Anforderung A. Tausche bitte in den Datensätzen von der Zeile mit „The height and“ bis zum Ende der Datensätze, beide Enden eingeschlossen, „Bonus Buy“ gegen „Free Spins“ aus und gib nur diese Zeilen sonst unverändert wieder, die Bilder dabei weggelassen.

Ausgewählter Text.
━━━

Die Schönheit des Nichtstuns

Reden wir von Langeweile, ist der Gedanke hin zu Faulheit und Überdruss nicht mehr weit. Mit dem Tun, also mit Arbeit und Unterhaltungen, haben wir uns antrainiert, Trägheiten und Leerläufe zu vermeiden. Der französische Philosoph Blaise Pascal hat bereits im 17. Jahrhundert beschrieben, dass menschliches Tun eine einzige Flucht vor der Langeweile sei. Dabei müsste Langeweile keineswegs als Defizit betrachtet werden. Auf dem Bett zu liegen, vor sich hin zu träumen, gedankenverloren am Sofa zu dösen, im Gras zu lümmeln und in den Himmel zu schauen: Süßes Nichtstun kann auch als Quelle der Kraft und Kreativität gesehen werden. „Nur wenn der Mensch zur Ruhe kommt, dann wirkt er“, schrieb etwa der italienische Renaissance-Dichter Francesco Petrarca. Heute sind sich Psychologen, Pädagogen, Hirnforscher und Philosophen längst einig: Unsere Kinder brauchen wieder mehr lange Weile. Wie gut sie Kindern tut, hat unter anderem die US-Entwicklungspsychologin Teresa Belton untersucht. Nach jahrelanger Forschung kam sie zum Ergebnis, dass es einen deutlich erkennbaren Zusammenhang zwischen Langeweile bei Kindern und ihrer Vorstellungsgabe und Fähigkeit zur Kreativität gibt. „Langeweile ist eine wunderbare Chance“, sagt Belton. „Nur so kann der Geist eines Kindes flanieren lernen. Und nur mit einem vor dem ständigen Bombardement der Außenwelt immer wieder geschützten Geist können sich soziale Fähigkeiten und selbstständiges Vorstellungsvermögen entwickeln.“ Auch die kanadische Psychologin Vanessa Lapointe betont: „Kinder müssen in ihrer eigenen Langeweile versinken, damit die Welt um sie herum so still wird, dass sie sich selbst hören können.“

Mir ist so faaad!

━━━

Eingabe zur Aufgabe.

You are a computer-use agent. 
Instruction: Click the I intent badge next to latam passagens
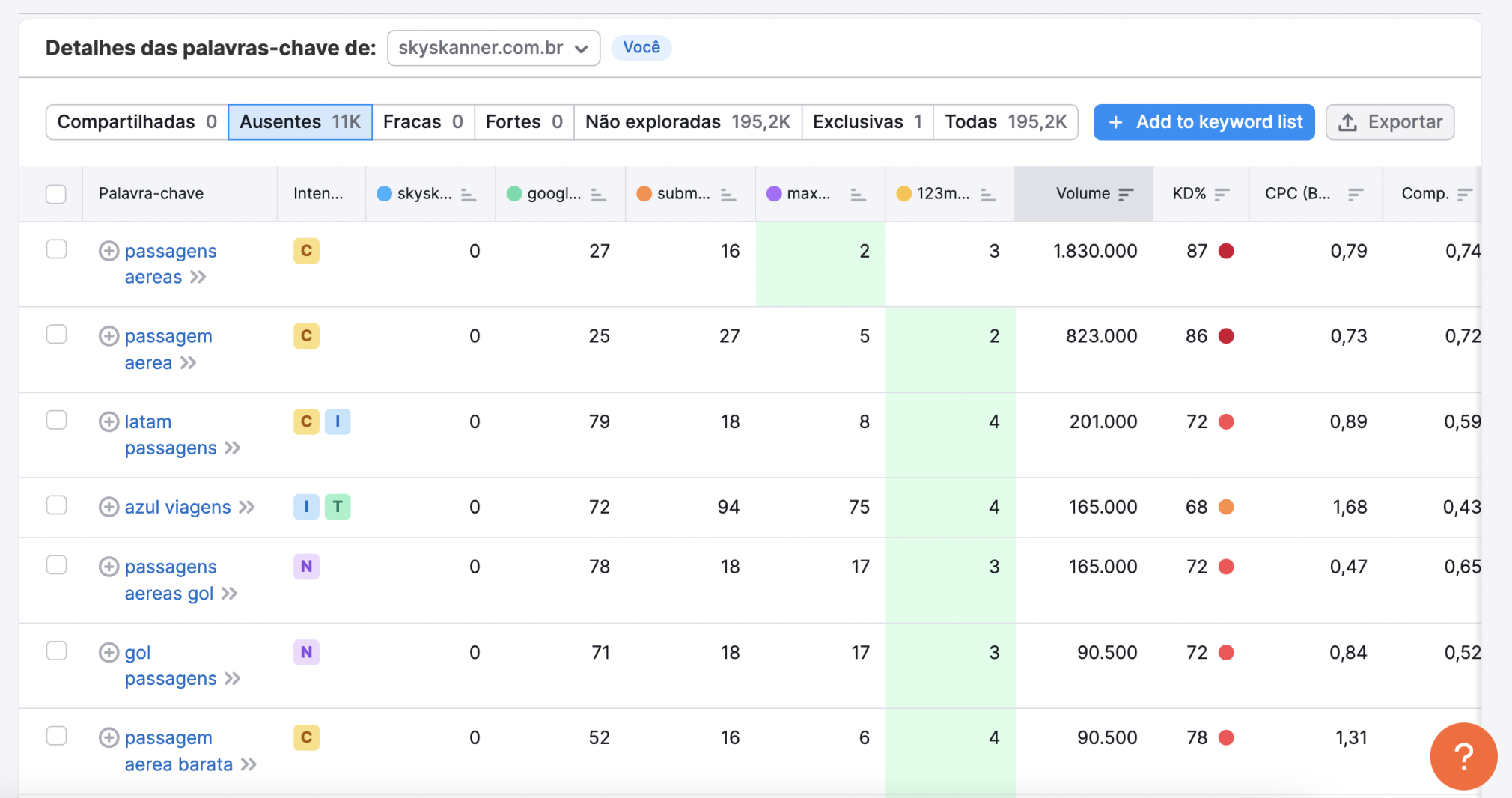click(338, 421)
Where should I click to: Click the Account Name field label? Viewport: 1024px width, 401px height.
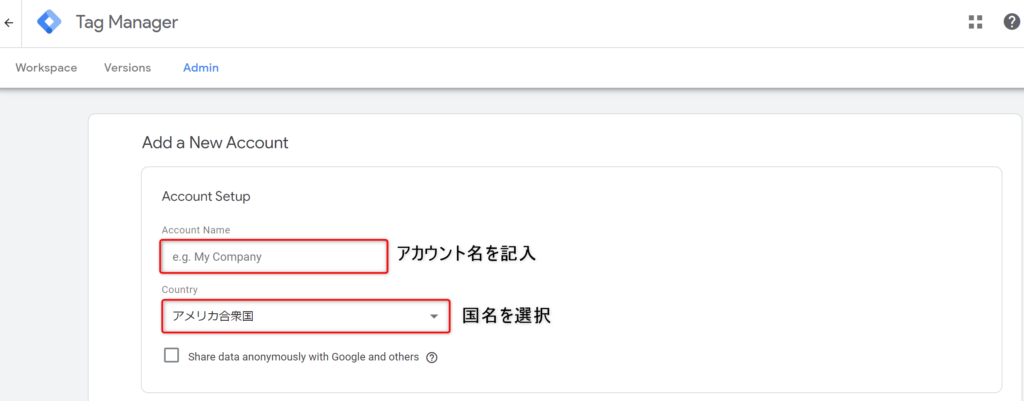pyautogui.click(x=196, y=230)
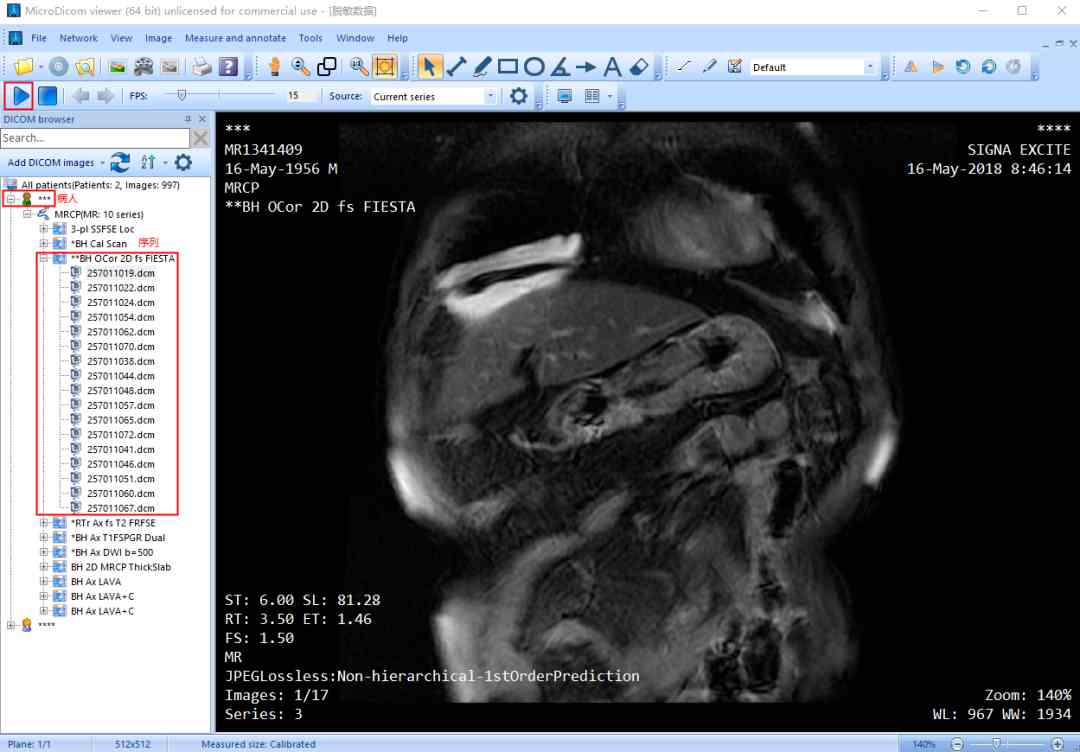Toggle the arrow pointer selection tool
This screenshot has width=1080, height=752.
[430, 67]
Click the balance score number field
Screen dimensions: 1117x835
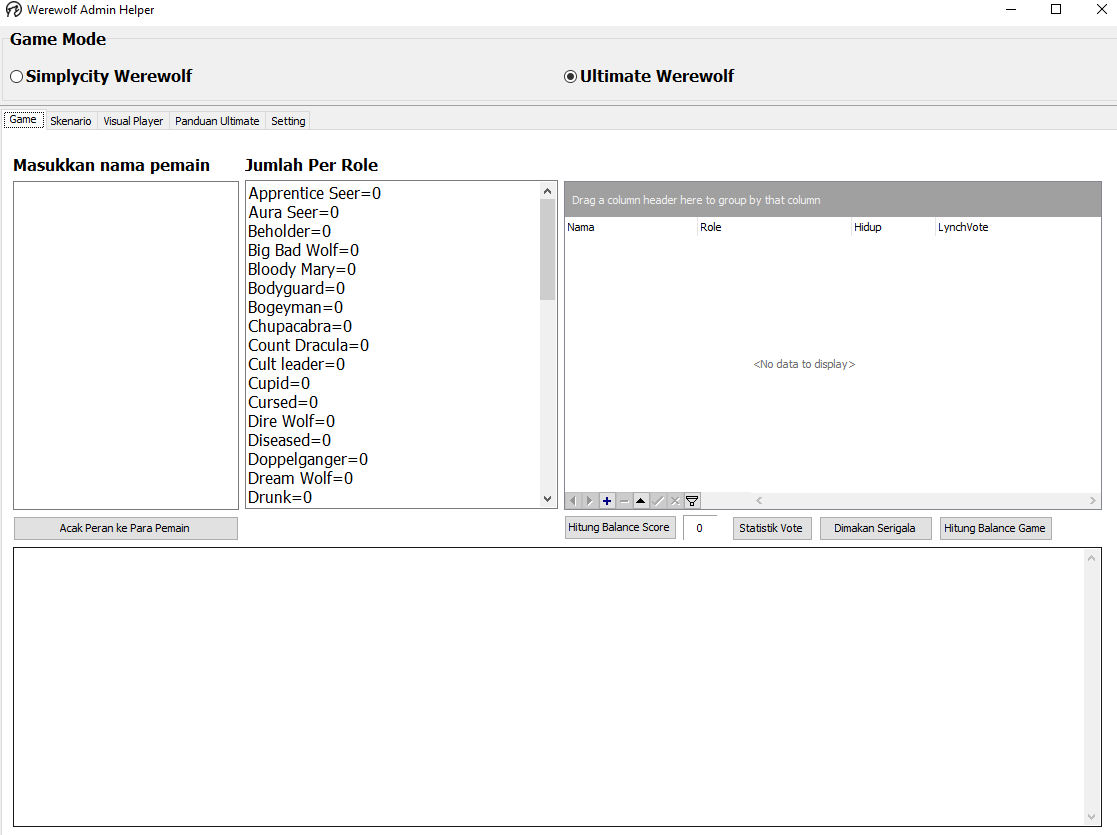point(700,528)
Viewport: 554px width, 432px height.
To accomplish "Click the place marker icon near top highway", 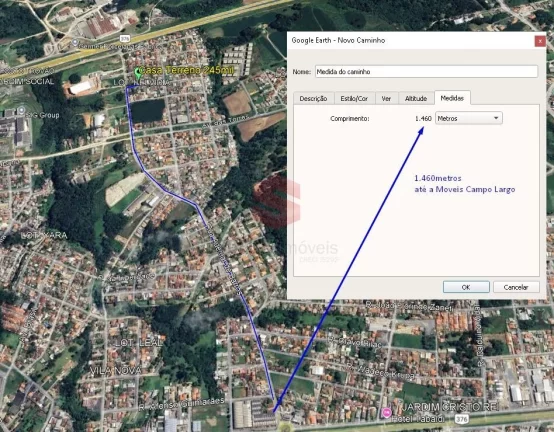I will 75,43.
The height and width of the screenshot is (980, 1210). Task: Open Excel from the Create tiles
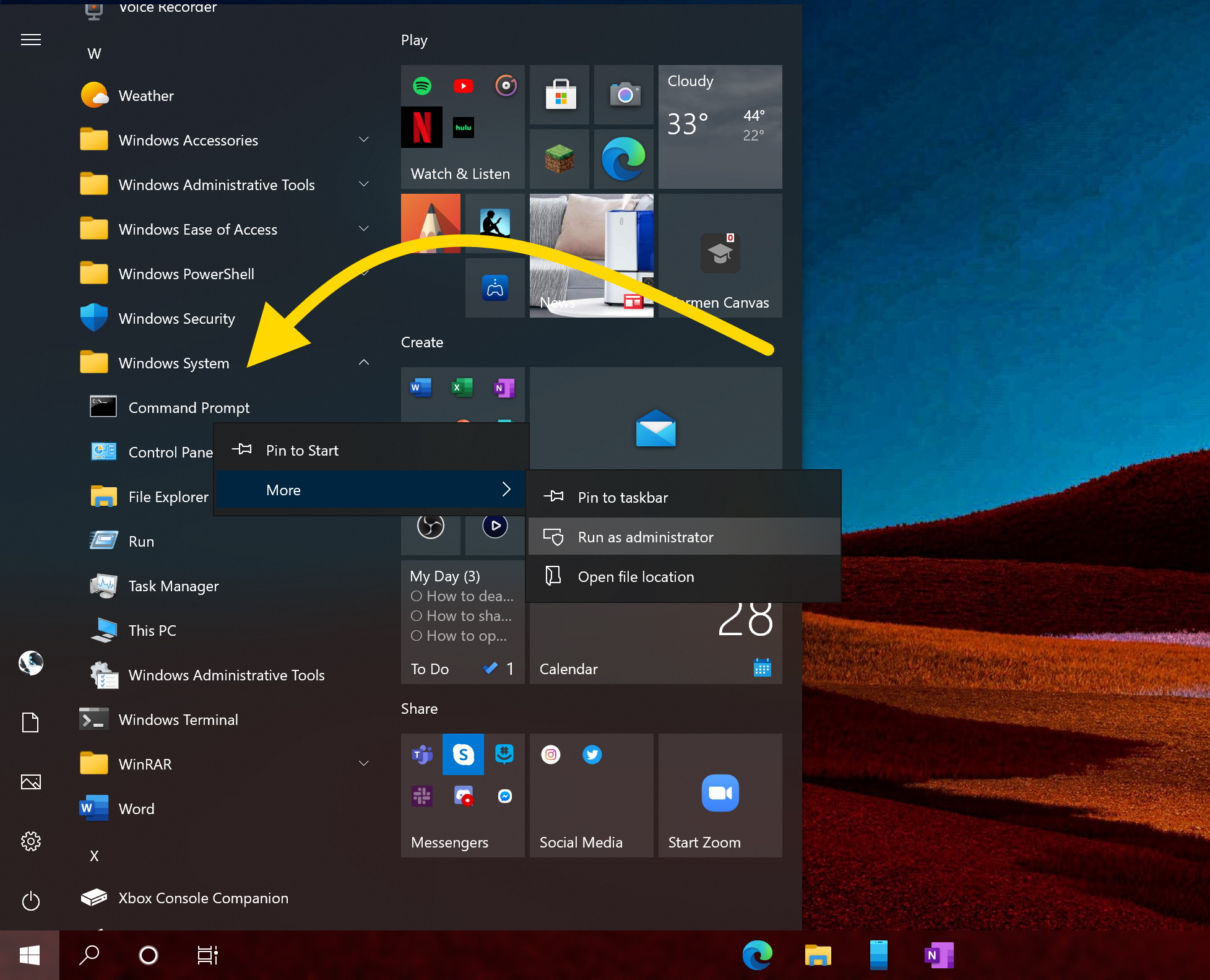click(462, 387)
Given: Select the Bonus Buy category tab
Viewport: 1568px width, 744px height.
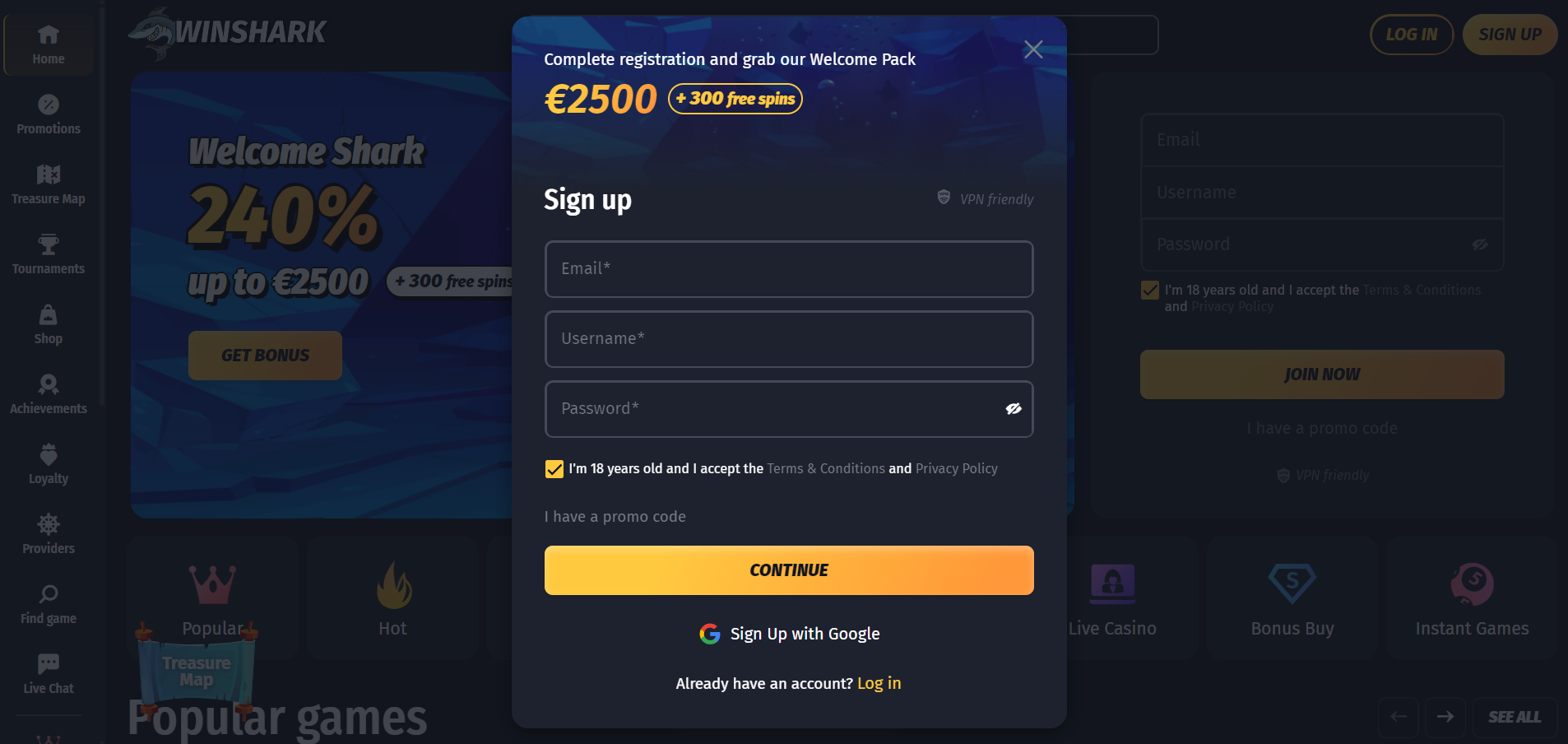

━━━

Anforderung B. Übertrage diesen Satz aus dem Text über das Nichtstun ins Englische: „Der französische Philosoph Blaise Pascal hat bereits im 17. Jahrhundert beschrieben, dass menschliches Tun eine einzige Flucht vor der Langeweile sei.“

Richtige Antwort A.
The height and width of the screenshot is (980, 1210). Task: Open Excel from the Create tiles
click(462, 387)
Given: Select the Free Spins category tab
Viewport: 1568px width, 744px height.

Richtige Antwort B. As early as the 17th century, the French philosopher Blaise Pascal described human activity as one single flight from boredom.